その横綱、大関陣との直近の対戦をみると、優勝した春場所では豊昇龍には勝ち、対戦成績を12勝13敗と肉薄させた。しかし、2大関には敗れた。対安青錦戦は1勝4敗、琴桜には14勝8敗だ。この場所も休場した大の里とは1月の初場所で対戦したが、敗れた。こちらは過去10戦で一度も勝てずに全敗となっている。
番付編成を預かる浅香山審判部長は夏場所終了時点で、「(来場所は)他の横綱、大関も出てくる。甘くない。厳しいと思うが、誰が相手でも結果を出していかないといけない」と話した。安青錦は名古屋場所では関脇に転落しているが、賜杯争いではライバルになるだろう。彼らを打ち破って優勝出来るか、がポイントになる。
12勝か、14勝か…協会の本音と「場所中の空気」がもたらす可能性
次は、このところの優勝成績の低さがある。昨年の九州場所以降、優勝力士は安青錦の2連覇、霧島、若隆景だが、勝ち星はいずれも12勝。角界では15日制での全勝、もしくは14勝での優勝を「高いレベル」と評している。13勝まではしっかりと評価される。これが12勝になると、レベルが低い感覚。過去4例ある11勝での賜杯は、それ以下となる。霧島の場合は、先場所の評価を挽回するために数字上も高いレベルが欲しいのが協会の本音だろう。
霧島は、最初の大関時代に2度目の優勝を飾った2023年九州場所の13勝が自己最高成績。「高いレベル」と言われる14勝以上には届いたことがない。客観的にみると、状況は厳しいと言わざるを得ない。

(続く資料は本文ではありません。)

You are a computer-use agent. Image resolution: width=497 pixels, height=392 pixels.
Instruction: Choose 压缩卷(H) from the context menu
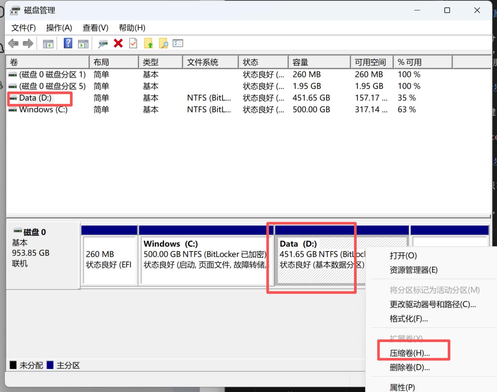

だが、実際には12勝か13勝でも優勝を果たせば、新横綱誕生の可能性は高いと思う。11勝では物足りないが、3場所連続12勝以上で優勝、優勝同点、優勝なら、4力士との対戦の有無に関係なく、横審へは諮問をするのではないか。協会は「場所中の空気」で立場を変えることがままある。優勝を逃したとしても、13勝以上の優勝同点、または優勝と1差の優勝次点ならば、同様の議論が起こりうる。